Signed, sealed, and delivering, indeed — and the “delivering” part is where the real problems are coming in. I was wondering when we’d see the totally awesome grassroots advocacy group formerly known as the Obama Campaign specifically jumping in on what will surely become a furious push by the White House to successfully brand ObamaCare ahead of the 2014 elections as they scramble to get the thing implemented in time. Successful branding is going to rely on “informing” people about the law’s purported benefits, i.e. convincing them to sign up en masse for more expensive health care plans than they might actually need in order to prevent the systems collapse, and the Obama administration is well aware of the fact. Hence the e-mail from OFA executive director Jon Carson this morning, asking supporters: “Do you like Obamacare? Then I’m asking you to show it”:
And even though Obamacare has been the law for more than three years, the other side is still trying to chip away at it. The House of Representatives has voted to repeal it 37 times, and conservative state legislatures across the country are passing laws that make it harder for their constituents to get access to affordable care.
So we’re taking a stand.
Obamacare’s not going anywhere. And neither are we.

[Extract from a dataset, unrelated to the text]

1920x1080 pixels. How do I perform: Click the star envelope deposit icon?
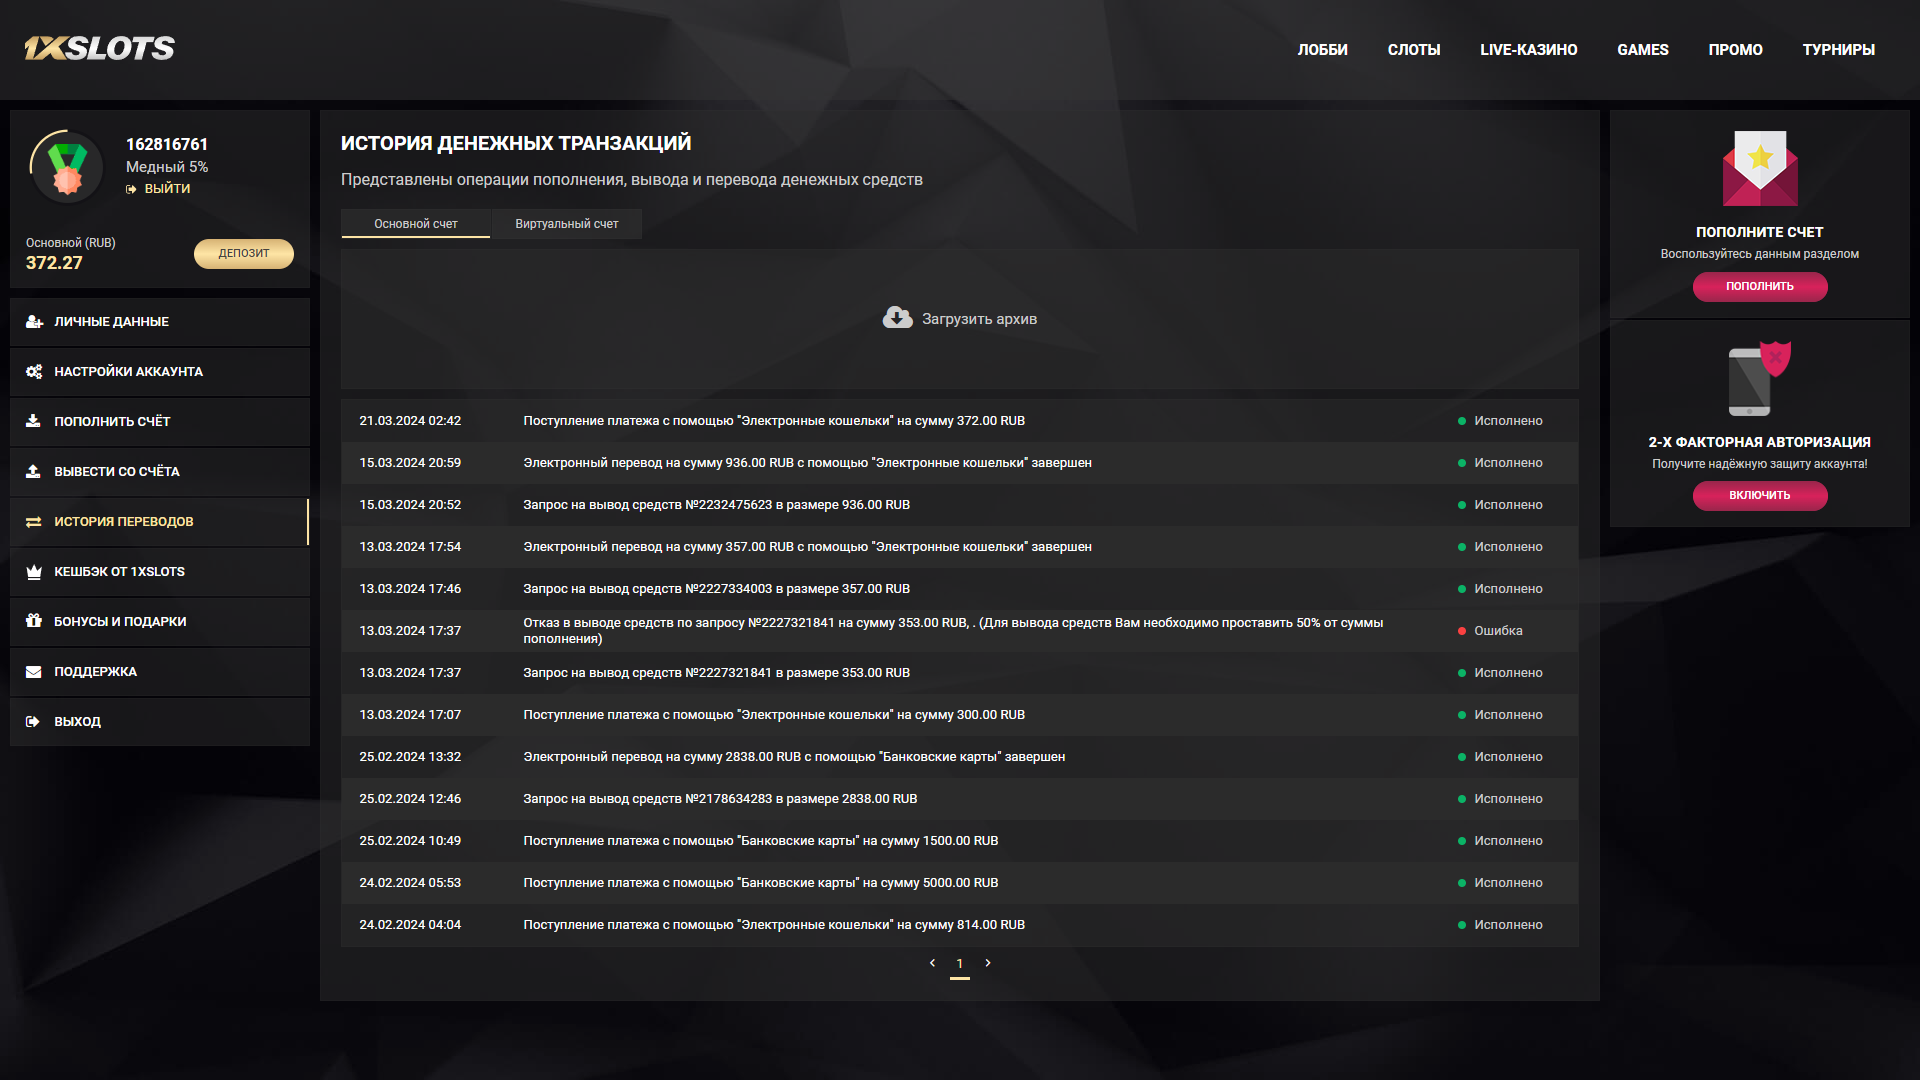1759,168
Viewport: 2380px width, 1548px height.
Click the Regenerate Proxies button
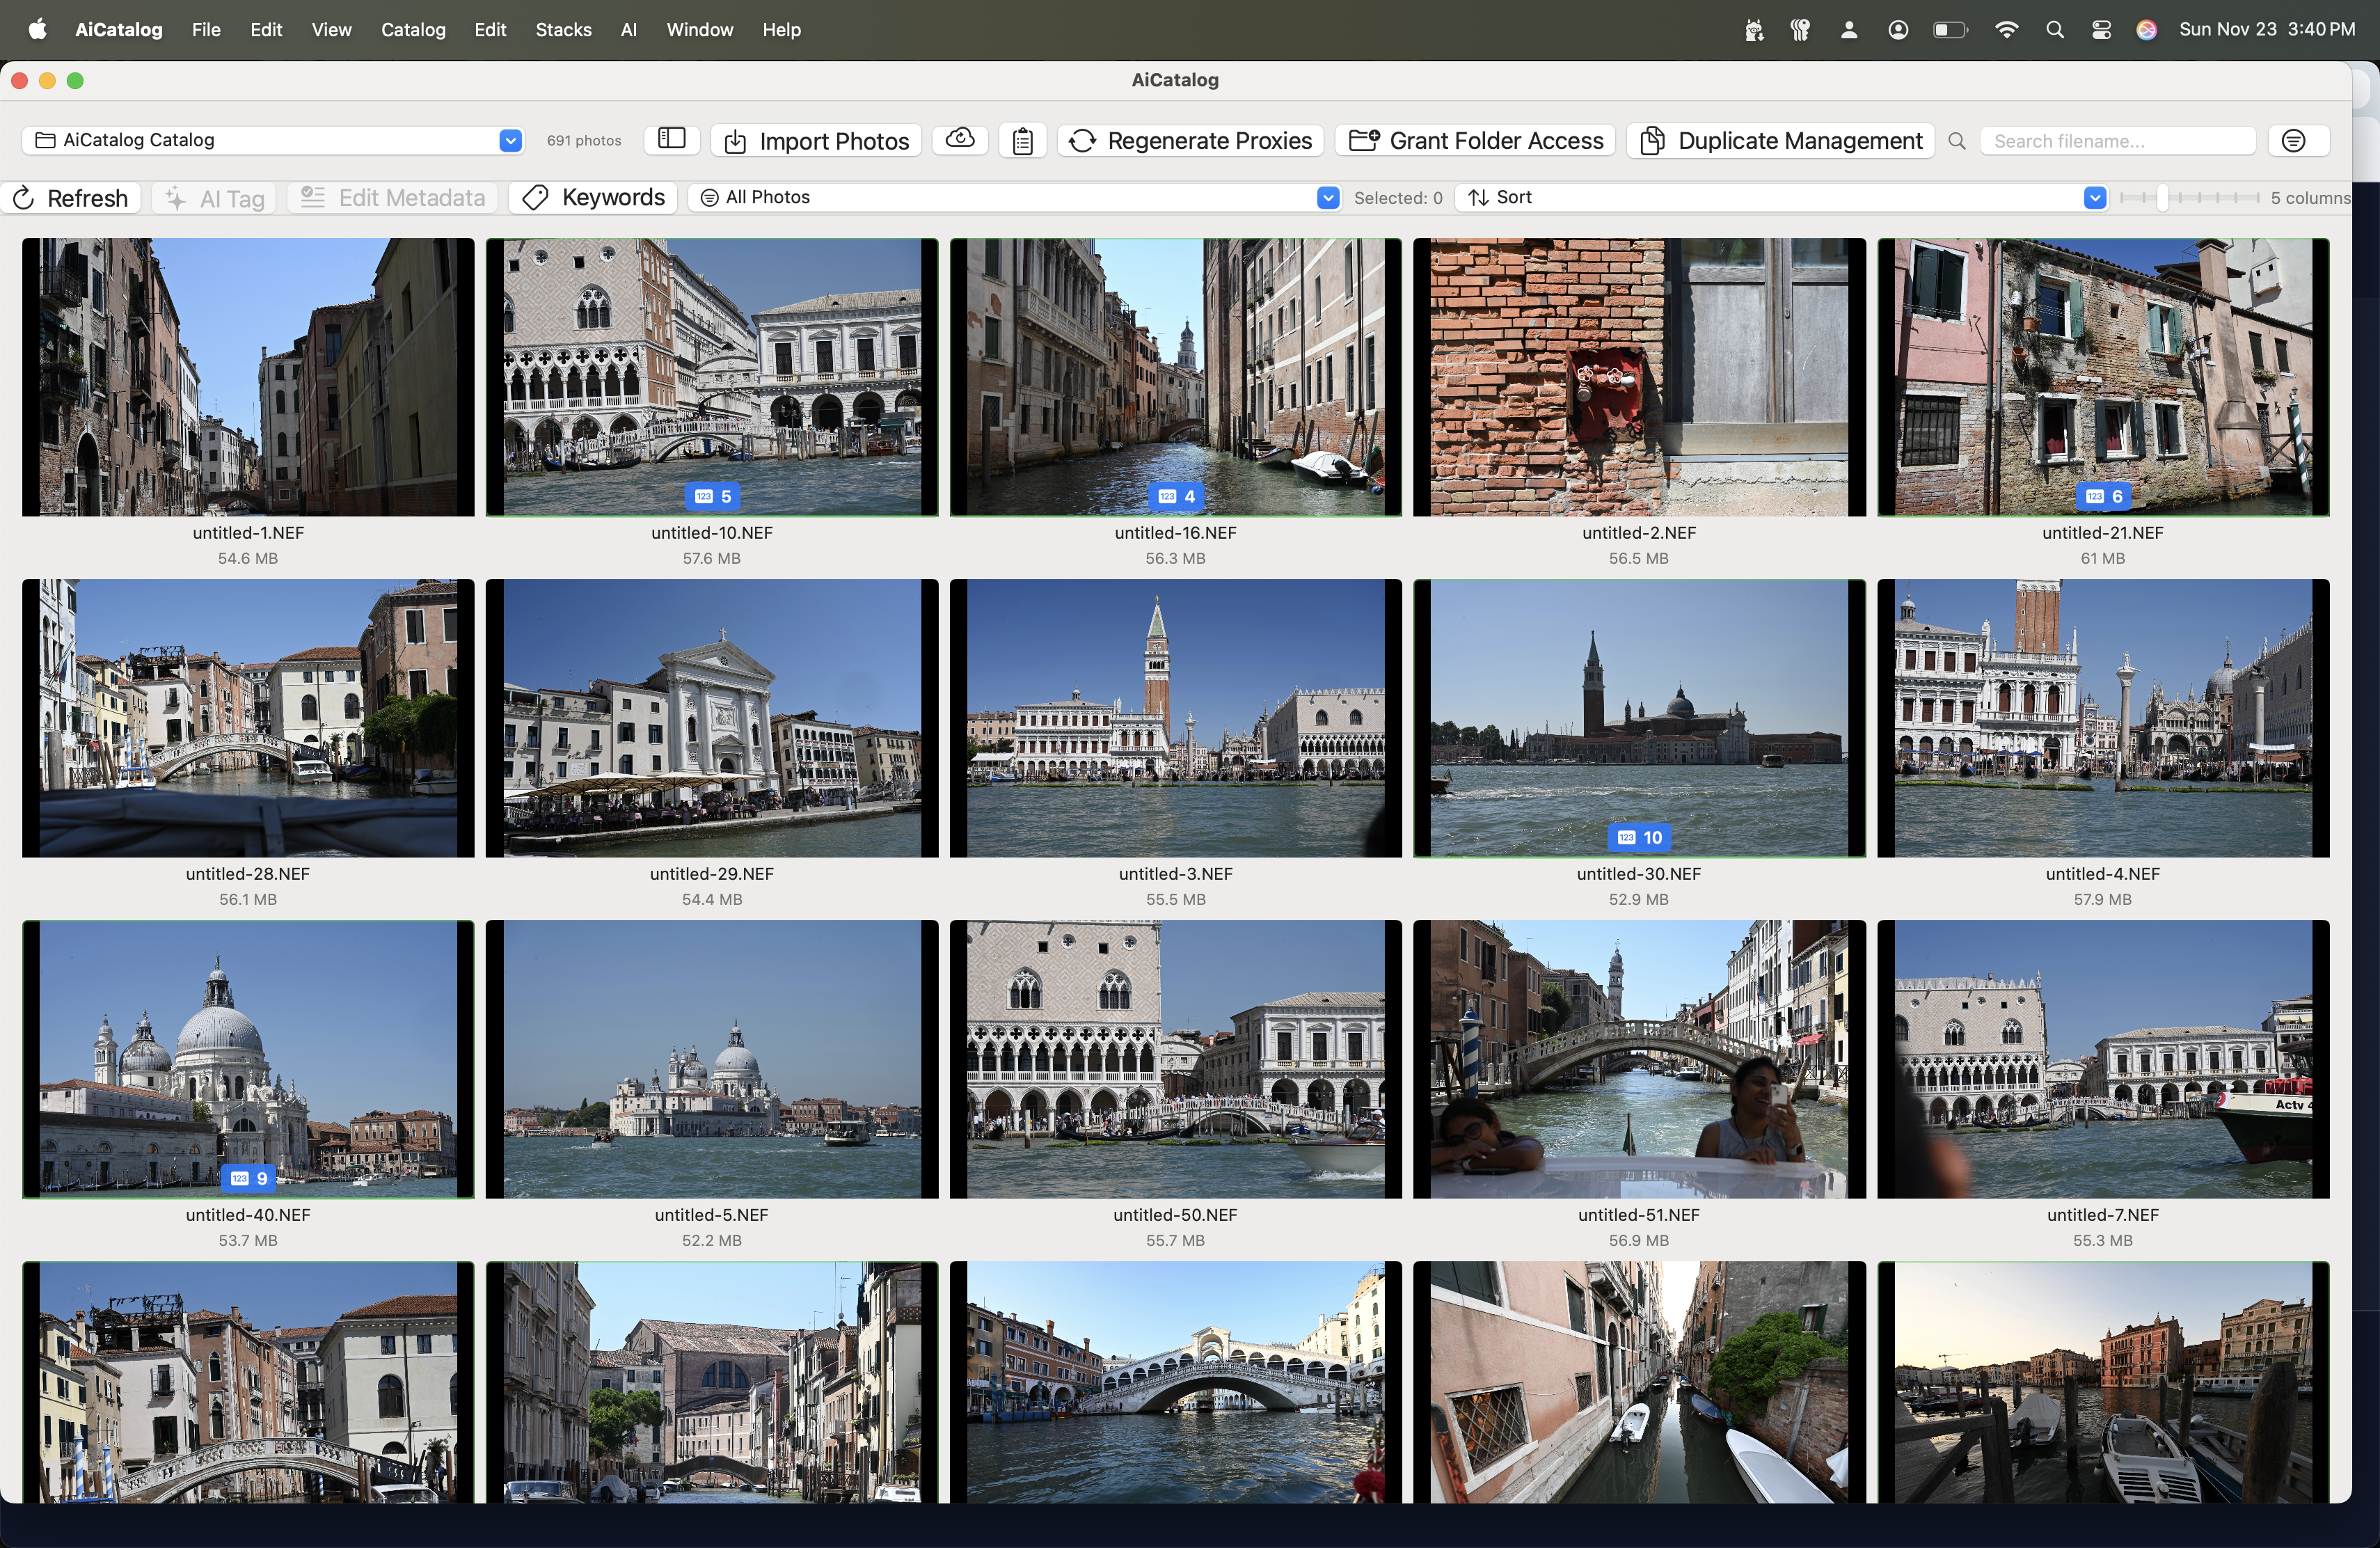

Join Team Obamacare — and tell us where to send your free bumper sticker today: http://my.barackobama.com/Join-Team-Obamacare
Organizing for Action
Well, they certainly have their work cut out for them. As Ed pointed out this morning, even certain Democrats are starting to edge away from the behemoth law in more ways than one, and a recent NBC/WSJ poll found that ObamaCare’s unpopularity has reached a new high with a record 49 percent of Americans reporting that they think the law is a bad idea and only 37 percent thinking it’s a good one. As for employers, suffice it to say that a lot of these guys probably won’t be on board:
Obamacare may cost more than experts previously thought, according to a survey of 900 employers released Wednesday. As companies scramble to prepare for a wave of new health care rules that go into effect next year, an increasing number have become pessimistic about the cost, according to Mercer, a benefits consulting firm.
Roughly one in five employers (19 percent) now expect that health care costs will rise by more than 5 percent as the result of the law. When asked the same question two years ago, only 14 percent of respondents thought the Affordable Care Act would significantly raise costs. Moreover, just 9 percent of employers still think the law will have little or no impact on costs. When asked the same question two years ago, a quarter of the respondents thought the impact would be minimal. Almost a third of employers say they still can’t predict the impact.